We conducted an online interview. This is not the first time someone has asked me for that. They offered me a data entry job, work from home. I have friends who work from home for companies like Hilton and AAA, so this was not a red flag for me.

Ms Carter told me I would need to purchase some software and the company would send me a check. The next day, Fedex dropped off an envelope. Inside was a check for $4950.00. That seemed like a lot of money. It was drawn on Chase bank. I called Chase and gave them the name on the check, NY Iola Attorney Trust Account Moliterno PC, and the tracking and account number off the bottom of the check. Chase verified that it was an active account.

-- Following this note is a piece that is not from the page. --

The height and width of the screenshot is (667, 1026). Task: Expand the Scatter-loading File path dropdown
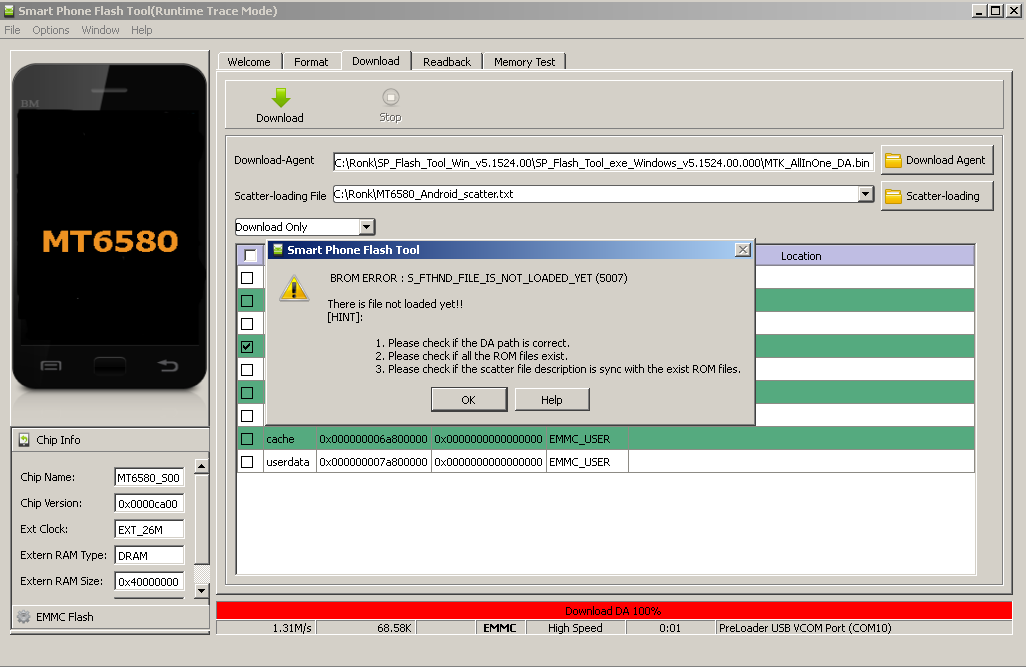[866, 194]
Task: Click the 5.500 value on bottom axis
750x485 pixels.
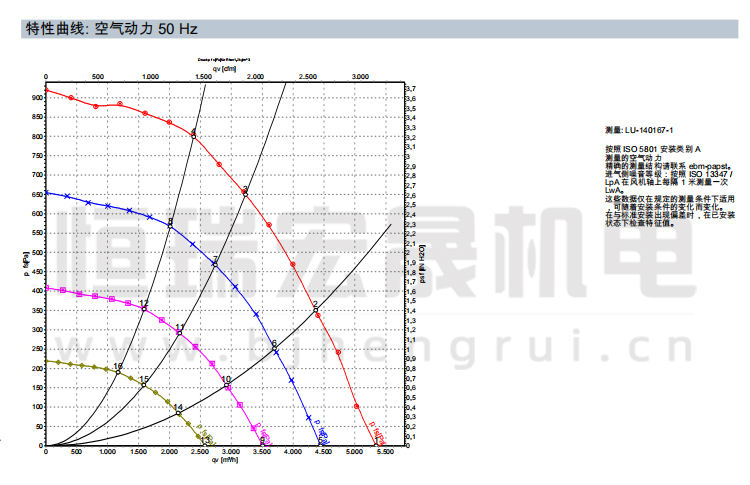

The package also contained a letter, stating not to bring the check to the bank to cash. Honestly, I would never do that. The last time I tried to cash a check, the bank involved kept something like 6%. When I was a young person, you could take a check to the bank it was drawn on and cash it with an ID. Nowadays the bank won’t cash it unless you also have an account at that bank. So still no red flags since I was like, “Why would I do that?”

The letter also told me to drop an email to Caroline Hampton, the Financial Accounting Officer, at payrollrep@accountant.com to let her know I had received the check. She emailed me back telling me to deposit the check and follow up with my supervisor, who I assumed was Florence Carter.

I bank with Citibank. Citibank does not have an office in Texas, where I live. I deposited the check using the phone app. Florence asked for a copy of the deposit ticket, but I didn’t use one. I took a screen shot showing the pending deposit, but it did not have any of my banking information in it.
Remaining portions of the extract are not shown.